Oui, je suis d'accord, et il y a des preuves à l'appui, comme l'a fait remarquer mon collègue. Il ne fait aucun doute que ce type de discours polarisé accentue les tensions.
D'ailleurs, cela complique la tâche à ceux d'entre nous qui essaient de faire de la recherche lorsque notre intégrité est mise en doute et que notre réputation est salie.
Encore une fois, il est prouvé que c'est l'une des stratégies utilisées par ceux qui diffusent de la mésinformation pour délégitimer les voix qui tentent de contrer cette mésinformation, et c'est malheureusement très efficace.
D'abord, il faut réglementer ce qui se passe à la Chambre des communes de façon à ce qu'on ne puisse pas y prononcer des faussetés.
Ensuite, pour ce qui est de la population, comme le disait mon collègue, il faut faire des campagnes de sensibilisation afin d'accroître les connaissances des gens à l'égard des médias.
Finalement, il faut réglementer les plateformes de médias sociaux numériques de sorte qu'elles aient des comptes à rendre sur ce qu'on y dit. Il y a aux États‑Unis la question de la liberté d'expression, mais celle-ci peut être définie autrement au Canada. Mon collègue, qui se spécialise en droit, pourra l'expliquer encore mieux que moi.
Quoi qu'il en soit, ce sont là mes trois recommandations, qui touchent respectivement les élus, les citoyens et les entreprises médiatiques.
Très brièvement, je suis d'accord pour dire que nous avons besoin d'un solide soutien national fort pour les cours de pensée critique et d'initiation aux médias qui sont accessibles à tous les Canadiens et dans tous nos systèmes scolaires.
Je pense que nous devons soutenir les entités indépendantes et dignes de confiance qui vérifient les faits, les démystifient et les prédémystifient de manière indépendante et positive.
Oui, je pense que nous devrions envisager, au niveau national, un objectif de réglementation.
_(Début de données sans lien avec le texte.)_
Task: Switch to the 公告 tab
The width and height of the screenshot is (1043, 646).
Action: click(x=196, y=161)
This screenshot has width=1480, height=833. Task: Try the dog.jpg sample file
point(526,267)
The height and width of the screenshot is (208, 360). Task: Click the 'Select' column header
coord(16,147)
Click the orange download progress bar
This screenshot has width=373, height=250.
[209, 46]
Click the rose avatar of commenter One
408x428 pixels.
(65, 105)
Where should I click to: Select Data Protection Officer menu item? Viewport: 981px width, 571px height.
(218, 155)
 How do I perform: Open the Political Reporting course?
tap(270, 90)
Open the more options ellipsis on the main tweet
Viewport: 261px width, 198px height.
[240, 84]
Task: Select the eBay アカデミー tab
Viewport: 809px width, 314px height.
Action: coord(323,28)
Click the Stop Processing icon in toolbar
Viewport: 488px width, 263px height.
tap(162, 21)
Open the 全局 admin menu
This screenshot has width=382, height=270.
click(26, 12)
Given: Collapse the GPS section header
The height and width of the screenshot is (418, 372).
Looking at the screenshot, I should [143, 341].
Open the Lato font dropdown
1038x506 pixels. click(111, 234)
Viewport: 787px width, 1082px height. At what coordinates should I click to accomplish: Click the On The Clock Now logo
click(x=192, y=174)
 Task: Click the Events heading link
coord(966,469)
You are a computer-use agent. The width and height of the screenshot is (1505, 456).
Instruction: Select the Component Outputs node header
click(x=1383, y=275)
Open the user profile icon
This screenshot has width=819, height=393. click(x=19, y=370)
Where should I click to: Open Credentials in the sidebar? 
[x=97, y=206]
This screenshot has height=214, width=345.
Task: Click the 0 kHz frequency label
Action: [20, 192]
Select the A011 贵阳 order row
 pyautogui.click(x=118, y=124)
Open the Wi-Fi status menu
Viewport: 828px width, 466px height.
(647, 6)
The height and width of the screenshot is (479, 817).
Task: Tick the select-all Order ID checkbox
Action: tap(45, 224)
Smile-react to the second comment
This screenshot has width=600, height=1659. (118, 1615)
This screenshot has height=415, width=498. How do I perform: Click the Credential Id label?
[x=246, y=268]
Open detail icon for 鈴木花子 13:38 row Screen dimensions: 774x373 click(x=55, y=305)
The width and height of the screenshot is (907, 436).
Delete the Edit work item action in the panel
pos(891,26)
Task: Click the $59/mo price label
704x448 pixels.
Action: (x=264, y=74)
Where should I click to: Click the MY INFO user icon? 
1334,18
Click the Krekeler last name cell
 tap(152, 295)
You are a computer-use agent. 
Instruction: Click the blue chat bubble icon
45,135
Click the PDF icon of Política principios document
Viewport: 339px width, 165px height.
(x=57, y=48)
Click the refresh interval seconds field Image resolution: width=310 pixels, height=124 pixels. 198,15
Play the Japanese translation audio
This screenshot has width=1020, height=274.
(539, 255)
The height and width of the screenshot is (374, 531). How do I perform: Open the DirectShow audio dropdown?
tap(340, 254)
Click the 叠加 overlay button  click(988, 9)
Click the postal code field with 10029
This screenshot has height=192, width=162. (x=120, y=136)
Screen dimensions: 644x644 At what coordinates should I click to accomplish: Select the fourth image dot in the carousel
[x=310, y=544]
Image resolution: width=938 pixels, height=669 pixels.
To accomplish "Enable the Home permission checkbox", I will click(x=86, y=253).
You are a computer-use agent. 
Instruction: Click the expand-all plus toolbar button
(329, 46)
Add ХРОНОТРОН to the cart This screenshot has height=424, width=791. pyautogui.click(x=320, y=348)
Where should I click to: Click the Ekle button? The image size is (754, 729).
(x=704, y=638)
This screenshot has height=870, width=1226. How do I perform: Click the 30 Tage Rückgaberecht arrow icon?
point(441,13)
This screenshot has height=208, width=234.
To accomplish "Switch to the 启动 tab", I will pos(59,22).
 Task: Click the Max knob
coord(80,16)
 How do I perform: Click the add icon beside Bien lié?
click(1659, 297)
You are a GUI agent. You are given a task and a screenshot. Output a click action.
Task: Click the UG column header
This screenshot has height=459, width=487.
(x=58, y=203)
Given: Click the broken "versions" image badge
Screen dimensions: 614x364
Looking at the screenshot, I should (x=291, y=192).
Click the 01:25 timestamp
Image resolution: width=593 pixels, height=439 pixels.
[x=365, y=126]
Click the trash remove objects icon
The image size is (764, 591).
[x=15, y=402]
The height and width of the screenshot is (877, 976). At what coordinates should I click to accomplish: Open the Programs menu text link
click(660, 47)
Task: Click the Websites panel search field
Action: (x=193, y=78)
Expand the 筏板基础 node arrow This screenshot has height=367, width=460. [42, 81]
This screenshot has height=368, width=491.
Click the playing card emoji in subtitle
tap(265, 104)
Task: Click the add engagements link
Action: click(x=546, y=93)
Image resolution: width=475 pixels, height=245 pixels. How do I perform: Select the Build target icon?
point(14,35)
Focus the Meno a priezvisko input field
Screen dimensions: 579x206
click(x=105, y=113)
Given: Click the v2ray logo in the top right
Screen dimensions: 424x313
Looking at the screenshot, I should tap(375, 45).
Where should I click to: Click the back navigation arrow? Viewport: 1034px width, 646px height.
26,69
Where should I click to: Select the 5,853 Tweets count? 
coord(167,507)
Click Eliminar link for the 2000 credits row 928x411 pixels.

Je suis en fait un fervent défenseur de la liberté d'expression, et je pense donc que cela doit être fait avec beaucoup de prudence et de manière très ciblée; par exemple, en ce qui concerne les élections et les discours de haine. Cependant, je pense également qu'il s'agit d'un autre élément qui doit faire partie de la trousse d'outils.
Madame Lalancette, je reviens vers vous rapidement.
Comme vous le savez, il y a de moins en moins de cours de philosophie au Québec. Or, cet après-midi, vous êtes deux témoins à dire qu'il faut augmenter la pensée critique. Comment va-t-on faire cela?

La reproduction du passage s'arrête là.